*** Opening EXERCISE MATERIAL ***

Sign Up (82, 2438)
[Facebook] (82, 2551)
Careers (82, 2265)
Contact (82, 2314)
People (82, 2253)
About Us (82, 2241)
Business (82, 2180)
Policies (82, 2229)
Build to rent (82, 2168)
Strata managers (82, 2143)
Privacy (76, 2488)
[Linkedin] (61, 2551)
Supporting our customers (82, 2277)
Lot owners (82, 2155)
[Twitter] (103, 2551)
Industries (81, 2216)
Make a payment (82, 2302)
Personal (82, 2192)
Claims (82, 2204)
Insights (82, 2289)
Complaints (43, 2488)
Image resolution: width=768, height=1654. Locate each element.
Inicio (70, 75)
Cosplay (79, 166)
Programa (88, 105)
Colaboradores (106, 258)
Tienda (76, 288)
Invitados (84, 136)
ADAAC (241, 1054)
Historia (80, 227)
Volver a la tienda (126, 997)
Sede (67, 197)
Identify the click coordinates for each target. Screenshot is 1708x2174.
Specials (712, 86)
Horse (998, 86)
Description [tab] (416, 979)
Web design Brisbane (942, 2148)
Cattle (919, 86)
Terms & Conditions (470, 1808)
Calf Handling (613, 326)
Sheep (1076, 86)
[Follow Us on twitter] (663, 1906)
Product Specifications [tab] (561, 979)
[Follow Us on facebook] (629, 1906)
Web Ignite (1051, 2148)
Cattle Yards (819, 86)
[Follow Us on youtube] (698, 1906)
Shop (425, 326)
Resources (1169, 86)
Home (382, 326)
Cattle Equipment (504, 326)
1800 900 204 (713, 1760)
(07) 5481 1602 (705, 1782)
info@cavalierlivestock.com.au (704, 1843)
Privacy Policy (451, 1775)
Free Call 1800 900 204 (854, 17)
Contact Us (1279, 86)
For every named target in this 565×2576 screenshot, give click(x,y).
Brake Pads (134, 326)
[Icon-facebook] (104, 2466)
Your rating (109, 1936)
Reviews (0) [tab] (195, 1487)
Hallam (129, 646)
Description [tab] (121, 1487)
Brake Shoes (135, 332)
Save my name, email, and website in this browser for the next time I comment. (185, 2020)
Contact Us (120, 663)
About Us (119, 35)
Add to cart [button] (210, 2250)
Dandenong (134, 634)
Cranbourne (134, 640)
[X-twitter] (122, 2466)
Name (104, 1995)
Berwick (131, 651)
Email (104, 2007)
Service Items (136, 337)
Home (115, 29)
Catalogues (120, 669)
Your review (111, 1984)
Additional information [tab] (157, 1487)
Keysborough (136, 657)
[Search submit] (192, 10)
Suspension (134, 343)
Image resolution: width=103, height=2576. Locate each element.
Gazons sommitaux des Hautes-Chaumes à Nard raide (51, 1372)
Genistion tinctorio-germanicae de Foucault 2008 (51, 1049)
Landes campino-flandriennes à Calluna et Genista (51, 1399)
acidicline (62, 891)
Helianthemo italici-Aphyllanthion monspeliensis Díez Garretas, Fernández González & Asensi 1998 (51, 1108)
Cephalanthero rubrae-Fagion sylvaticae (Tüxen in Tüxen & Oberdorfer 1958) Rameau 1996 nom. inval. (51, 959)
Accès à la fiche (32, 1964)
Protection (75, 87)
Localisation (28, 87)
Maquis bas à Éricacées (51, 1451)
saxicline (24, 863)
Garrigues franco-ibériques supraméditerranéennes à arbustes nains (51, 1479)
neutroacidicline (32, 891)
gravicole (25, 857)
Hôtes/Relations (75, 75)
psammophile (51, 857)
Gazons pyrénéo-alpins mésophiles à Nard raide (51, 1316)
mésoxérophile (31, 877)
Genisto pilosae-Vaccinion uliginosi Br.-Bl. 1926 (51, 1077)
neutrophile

*** Closing EXERCISE MATERIAL ***

▶ DIRECTIONS FOR THIS TASK
What is the number of lines in the data that hold the string "Gazons"? Answer with the number only.

▶ WRITTEN REPLY
2